YOUR GOAL =
List each line of the data in which the string "computer" appears.

THE INPUT =
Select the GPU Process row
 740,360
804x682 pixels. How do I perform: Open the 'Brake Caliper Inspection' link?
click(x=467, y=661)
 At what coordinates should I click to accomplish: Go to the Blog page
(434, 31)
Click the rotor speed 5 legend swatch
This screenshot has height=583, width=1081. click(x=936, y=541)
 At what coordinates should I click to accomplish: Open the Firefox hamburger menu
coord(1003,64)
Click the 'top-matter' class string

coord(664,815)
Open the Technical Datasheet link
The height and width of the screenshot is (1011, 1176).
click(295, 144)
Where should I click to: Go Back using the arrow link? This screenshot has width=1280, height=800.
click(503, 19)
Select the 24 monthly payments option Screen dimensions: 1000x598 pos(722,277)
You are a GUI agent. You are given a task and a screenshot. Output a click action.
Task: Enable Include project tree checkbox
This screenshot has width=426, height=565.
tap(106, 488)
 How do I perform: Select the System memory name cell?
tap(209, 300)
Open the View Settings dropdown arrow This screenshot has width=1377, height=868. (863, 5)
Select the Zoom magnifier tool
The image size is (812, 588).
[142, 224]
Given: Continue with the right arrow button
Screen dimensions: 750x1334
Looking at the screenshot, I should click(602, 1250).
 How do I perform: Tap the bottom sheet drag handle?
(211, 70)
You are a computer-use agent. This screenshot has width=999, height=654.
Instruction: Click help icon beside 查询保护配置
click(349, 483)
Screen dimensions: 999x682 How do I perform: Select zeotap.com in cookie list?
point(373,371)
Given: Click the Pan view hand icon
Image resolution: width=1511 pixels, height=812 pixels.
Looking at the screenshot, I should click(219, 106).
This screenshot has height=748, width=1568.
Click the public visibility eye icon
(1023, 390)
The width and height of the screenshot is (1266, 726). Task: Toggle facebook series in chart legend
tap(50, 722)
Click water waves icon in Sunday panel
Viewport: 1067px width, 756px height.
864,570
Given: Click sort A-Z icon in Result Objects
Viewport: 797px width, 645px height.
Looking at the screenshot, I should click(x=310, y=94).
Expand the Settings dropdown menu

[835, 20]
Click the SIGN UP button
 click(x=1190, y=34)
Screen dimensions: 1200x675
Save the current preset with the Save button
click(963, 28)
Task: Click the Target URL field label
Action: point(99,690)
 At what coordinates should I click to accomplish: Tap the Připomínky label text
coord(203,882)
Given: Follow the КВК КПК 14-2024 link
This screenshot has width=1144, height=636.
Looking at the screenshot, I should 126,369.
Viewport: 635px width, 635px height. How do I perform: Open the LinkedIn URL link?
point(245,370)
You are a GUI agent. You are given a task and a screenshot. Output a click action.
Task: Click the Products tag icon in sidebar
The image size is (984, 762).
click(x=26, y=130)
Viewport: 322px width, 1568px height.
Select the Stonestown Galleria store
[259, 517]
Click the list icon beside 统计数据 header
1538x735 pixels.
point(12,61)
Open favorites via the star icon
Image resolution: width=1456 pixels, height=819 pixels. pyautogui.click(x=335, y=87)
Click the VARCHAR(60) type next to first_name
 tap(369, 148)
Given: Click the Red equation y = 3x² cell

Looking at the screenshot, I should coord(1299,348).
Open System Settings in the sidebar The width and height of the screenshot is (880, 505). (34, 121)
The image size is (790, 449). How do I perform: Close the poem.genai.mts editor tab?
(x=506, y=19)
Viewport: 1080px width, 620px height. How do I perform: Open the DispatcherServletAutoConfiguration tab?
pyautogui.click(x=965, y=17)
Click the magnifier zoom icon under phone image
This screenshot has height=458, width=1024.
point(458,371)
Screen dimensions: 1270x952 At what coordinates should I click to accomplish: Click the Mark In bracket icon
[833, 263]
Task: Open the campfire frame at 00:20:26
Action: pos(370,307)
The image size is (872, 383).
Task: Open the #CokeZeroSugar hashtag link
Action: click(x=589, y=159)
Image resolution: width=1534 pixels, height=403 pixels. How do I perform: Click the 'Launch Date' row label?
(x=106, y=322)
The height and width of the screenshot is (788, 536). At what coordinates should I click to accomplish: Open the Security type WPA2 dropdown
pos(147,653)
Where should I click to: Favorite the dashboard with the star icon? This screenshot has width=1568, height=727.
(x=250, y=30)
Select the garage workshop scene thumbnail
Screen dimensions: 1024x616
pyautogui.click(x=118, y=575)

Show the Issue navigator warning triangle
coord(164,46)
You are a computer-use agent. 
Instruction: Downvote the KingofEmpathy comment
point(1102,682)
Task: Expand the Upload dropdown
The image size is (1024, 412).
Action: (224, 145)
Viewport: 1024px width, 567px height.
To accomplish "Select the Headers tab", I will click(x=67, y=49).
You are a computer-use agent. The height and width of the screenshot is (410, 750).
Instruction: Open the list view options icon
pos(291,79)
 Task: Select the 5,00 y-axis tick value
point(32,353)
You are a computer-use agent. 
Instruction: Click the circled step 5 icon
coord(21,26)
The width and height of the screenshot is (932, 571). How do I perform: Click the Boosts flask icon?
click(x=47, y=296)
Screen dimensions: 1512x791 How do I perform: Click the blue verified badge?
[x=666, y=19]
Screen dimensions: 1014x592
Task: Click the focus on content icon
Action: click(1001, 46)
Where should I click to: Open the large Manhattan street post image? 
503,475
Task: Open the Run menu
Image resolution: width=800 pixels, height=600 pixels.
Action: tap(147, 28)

COMPLETED TASK =
You are a computer-use agent. This screenshot has width=999, height=654.
You are a computer-use agent. 
You are a computer-use agent. The height and width of the screenshot is (410, 750).
You are a computer-use agent. 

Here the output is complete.